BC waters are precious, clean and, importantly, mussel-free. The Columbia Shuswap Invasive Species Society (CSISS) and Shuswap Watershed Council (SWC) want to keep them that way.

These two groups have begun working closely together in a concerted bid to prevent the accidental introduction of invasive mussels to our waterways. Media campaigns, highway billboards, boat launch outreach and involvement with local marinas will help spread the message that all watercraft entering BC must be inspected at Provincial Inspection Stations, and all watercraft within BC must follow CLEAN, DRAIN, DRY practices between waterbodies.

“…If invasive mussels were accidentally introduced here, they would cost millions of dollars in infrastructure maintenance every year.
They would make the water taste foul. They would leave terrible sharp shells on the beaches.”

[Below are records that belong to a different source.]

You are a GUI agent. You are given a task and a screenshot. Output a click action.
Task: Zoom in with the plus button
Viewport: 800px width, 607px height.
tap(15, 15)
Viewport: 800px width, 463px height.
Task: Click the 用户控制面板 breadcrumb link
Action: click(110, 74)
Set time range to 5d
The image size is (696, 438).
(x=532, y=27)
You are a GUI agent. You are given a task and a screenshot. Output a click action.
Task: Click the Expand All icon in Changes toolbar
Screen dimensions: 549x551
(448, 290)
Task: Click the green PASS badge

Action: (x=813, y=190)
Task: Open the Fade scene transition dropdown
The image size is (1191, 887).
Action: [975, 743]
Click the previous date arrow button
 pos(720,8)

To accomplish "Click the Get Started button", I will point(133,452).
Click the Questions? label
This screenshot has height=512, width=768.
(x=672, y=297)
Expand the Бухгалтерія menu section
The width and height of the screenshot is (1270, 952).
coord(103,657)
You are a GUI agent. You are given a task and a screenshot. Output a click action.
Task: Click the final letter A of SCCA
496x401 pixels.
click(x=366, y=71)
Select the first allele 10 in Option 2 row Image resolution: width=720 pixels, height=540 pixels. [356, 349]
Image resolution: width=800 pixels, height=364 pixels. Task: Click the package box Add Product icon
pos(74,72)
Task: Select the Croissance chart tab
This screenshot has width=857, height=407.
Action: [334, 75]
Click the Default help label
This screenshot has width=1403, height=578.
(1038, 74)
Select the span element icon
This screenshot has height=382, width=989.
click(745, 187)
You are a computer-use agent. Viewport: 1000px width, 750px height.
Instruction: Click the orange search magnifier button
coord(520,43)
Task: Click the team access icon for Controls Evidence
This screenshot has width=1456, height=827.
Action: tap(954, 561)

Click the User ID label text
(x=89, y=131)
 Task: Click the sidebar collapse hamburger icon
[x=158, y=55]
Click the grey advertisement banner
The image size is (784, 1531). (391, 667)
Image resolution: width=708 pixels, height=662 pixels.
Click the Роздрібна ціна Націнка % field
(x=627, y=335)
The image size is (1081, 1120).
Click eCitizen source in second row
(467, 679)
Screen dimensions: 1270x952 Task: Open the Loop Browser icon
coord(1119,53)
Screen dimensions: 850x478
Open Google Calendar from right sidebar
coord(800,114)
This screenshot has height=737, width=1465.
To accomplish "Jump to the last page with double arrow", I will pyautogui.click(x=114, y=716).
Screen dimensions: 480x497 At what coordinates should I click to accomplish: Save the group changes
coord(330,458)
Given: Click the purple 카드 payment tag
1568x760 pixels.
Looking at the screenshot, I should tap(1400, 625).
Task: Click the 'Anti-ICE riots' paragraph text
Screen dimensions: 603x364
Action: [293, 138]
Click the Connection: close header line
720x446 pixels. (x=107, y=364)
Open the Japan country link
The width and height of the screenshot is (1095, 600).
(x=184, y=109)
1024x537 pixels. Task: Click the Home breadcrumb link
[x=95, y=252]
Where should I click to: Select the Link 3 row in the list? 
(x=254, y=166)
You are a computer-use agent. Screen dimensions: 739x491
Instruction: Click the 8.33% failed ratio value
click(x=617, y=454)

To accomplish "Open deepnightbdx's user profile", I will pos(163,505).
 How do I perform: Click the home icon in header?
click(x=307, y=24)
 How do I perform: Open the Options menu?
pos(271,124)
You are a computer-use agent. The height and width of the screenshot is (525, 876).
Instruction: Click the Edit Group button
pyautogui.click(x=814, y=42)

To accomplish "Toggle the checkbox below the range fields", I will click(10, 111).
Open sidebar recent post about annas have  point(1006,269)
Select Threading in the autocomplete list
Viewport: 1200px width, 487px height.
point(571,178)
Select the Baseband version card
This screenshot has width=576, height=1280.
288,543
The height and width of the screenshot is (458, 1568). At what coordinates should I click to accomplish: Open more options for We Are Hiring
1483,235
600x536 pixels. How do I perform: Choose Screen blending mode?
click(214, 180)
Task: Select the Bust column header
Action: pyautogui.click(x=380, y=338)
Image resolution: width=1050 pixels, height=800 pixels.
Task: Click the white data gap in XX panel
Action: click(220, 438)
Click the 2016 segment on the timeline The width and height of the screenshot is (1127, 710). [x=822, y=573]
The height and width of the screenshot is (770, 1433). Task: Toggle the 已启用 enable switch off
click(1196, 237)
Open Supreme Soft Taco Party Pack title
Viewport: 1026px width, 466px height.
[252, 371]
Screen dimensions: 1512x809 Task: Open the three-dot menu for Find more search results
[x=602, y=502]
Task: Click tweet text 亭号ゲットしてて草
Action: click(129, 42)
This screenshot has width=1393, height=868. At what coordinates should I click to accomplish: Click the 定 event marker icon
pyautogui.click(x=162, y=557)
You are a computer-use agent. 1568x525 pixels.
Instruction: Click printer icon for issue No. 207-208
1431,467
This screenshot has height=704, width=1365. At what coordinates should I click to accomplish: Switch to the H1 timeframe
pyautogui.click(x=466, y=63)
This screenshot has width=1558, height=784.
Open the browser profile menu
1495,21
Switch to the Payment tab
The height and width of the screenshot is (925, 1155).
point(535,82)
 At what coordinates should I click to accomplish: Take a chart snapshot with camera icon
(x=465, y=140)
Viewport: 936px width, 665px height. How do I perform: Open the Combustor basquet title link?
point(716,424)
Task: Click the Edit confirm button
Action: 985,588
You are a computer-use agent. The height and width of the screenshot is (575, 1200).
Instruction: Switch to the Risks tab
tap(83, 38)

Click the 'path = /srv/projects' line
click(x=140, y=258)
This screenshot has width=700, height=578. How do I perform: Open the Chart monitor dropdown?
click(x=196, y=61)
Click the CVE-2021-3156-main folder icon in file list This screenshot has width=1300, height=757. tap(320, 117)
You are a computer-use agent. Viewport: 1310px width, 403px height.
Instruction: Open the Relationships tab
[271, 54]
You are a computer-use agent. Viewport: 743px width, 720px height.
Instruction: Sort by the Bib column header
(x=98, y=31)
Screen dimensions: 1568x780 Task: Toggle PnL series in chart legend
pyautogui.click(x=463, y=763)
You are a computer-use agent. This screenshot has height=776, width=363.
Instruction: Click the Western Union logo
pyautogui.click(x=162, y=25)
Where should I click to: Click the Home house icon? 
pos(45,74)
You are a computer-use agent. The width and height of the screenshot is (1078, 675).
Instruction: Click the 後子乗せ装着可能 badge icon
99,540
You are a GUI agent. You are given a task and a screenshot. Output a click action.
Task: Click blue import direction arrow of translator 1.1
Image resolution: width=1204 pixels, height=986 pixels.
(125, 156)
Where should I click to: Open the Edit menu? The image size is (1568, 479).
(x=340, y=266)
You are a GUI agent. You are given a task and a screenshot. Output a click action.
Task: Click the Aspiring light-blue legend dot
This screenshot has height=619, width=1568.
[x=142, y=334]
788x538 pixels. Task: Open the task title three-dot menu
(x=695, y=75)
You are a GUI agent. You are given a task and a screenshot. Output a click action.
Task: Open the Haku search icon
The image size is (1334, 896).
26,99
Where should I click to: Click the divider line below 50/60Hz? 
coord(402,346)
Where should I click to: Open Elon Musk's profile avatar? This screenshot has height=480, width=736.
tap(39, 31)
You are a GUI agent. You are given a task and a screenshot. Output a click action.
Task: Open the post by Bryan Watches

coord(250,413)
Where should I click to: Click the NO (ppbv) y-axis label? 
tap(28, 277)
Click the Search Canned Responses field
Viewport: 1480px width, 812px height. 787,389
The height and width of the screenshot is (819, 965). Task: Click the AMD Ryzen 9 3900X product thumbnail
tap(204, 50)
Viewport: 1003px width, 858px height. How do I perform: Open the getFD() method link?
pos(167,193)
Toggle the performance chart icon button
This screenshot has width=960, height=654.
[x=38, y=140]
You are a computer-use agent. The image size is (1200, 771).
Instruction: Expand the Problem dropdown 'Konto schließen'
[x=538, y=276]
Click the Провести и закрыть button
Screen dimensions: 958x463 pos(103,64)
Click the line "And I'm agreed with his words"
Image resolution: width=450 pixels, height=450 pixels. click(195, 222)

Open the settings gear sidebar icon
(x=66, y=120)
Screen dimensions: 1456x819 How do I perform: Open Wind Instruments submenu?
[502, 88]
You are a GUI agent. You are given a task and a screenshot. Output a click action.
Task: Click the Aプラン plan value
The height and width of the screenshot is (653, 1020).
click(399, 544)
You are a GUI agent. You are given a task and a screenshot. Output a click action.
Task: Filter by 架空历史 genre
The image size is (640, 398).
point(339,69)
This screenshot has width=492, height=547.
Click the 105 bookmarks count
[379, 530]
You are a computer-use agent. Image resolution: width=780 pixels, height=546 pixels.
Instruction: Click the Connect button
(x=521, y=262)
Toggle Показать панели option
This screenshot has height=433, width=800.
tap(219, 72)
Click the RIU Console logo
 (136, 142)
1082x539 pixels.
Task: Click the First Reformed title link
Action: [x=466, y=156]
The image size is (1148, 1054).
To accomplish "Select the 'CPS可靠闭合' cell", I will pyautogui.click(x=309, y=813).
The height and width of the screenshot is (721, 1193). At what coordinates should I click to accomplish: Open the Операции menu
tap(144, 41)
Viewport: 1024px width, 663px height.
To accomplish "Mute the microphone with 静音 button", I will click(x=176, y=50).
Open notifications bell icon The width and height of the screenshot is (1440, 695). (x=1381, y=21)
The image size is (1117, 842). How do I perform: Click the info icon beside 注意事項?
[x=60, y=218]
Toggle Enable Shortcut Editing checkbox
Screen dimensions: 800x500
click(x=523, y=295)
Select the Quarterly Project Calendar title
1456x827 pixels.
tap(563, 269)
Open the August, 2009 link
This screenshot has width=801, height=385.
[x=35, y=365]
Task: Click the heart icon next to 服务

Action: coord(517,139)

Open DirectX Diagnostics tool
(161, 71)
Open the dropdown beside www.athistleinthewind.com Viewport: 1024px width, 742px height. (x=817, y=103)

Did you know that invasive mussels like to hitch rides on boats and could hitch a ride all the way into BC?  Did you also know that if they were accidentally introduced here, they would cost millions of dollars in infrastructure maintenance every year? That they make the water taste foul? That they leave terrible sharp shells on the beaches? That they would have a serious negative impact on tourism in BC?

The mussels cling and cluster on hard surfaces, making them a threat to infrastructure. Imagine having to unclog every town water supply, irrigation pipe, sewage pipe and hydro facility every year. The cost to BC would be estimated at around $43 million annually.

EASTERN @#!$*&’s

“It would be all too easy for a few mussels to survive a cross-country journey on a boat from an infested lake out east,” said Sue Davies, CSISS’ Education and Aquatics Coordinator.  “Each of those adult mussels can produce a million eggs per year.  Just imagine a million new mussels all producing a million more eggs; within a couple of years the lakes would be full of mussels, and nothing else.  This has happened to other lakes and it would be a massive impact here if they ever reached our lakes or rivers”, she said.  Zebra and Quagga mussels are freshwater shellfish that are non-native to North America. They were accidentally introduced from Europe to the Great Lakes in the 1980s and have since spread throughout much of Canada and the U.S.—although they have not yet made it to BC.  “Let’s do everything we can to keep mussels out of BC,” said Davies.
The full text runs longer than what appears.